2. SALATHIEL TO TITUS.-Croly.

Son of Vespasian, I am at this hour a poor man, as I may in the next be an exile or a slave: I have ties to life as strong as ever were bound round the heart of a man: I stand here a suppliant for the life of one whose loss would embitter mine! Yet not for wealth unlimited, for the safety of my family, for the life of the noble victim that is now standing at the place of torture, dare I abandon, dare I think the impious thought of abandoning the cause of the City of Holiness.

Titus in the name of that Being, to whom the wisdom of the earth is folly, I adjure you to beware. Jerusalem is sacred. Her crimes have often wrought her misery-often has she been trampled by the arms of the stranger. But she is still the City of the Omnipotent; and never was blow inflicted on her by man, that was not terribly repaid.

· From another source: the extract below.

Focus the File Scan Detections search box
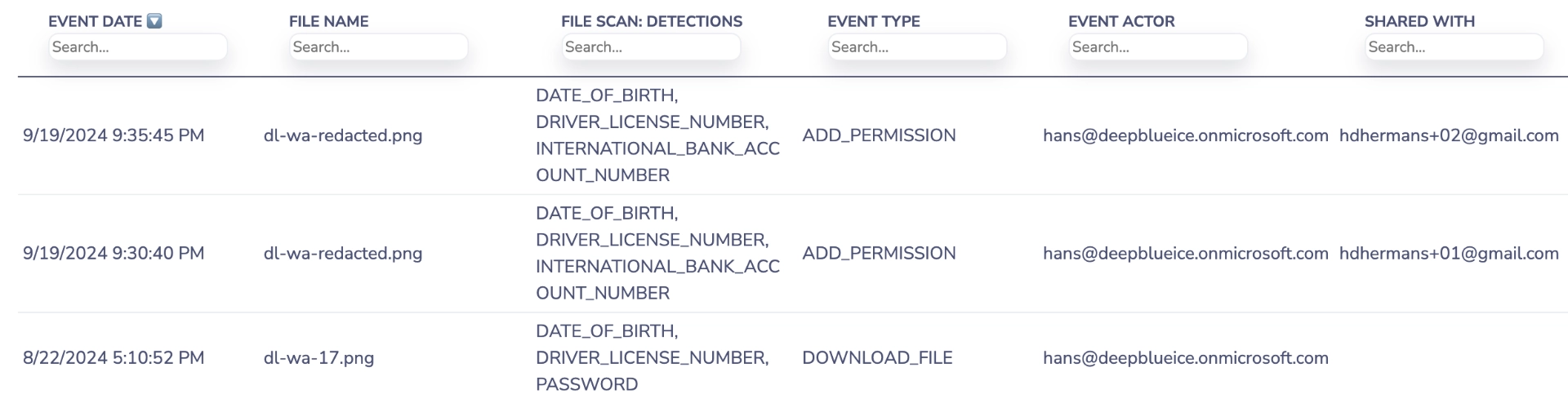Screen dimensions: 1568x403 point(651,47)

The Assyrian came, the mightiest power of the world he plundered her temple, and led her people into captivity. How long was it before his empire was a dream, his dynasty extinguished in blood, and an enemy on his throne ?-The Persian came from her protector, he turned into her oppressor; and his em

pire was swept away like the dust of the desert!The Syrian smote her: the smiter died in agonies of remorse; and where is his kingdom now?-The Egyptian smote her: and who now sits on the throne of the Ptolemies?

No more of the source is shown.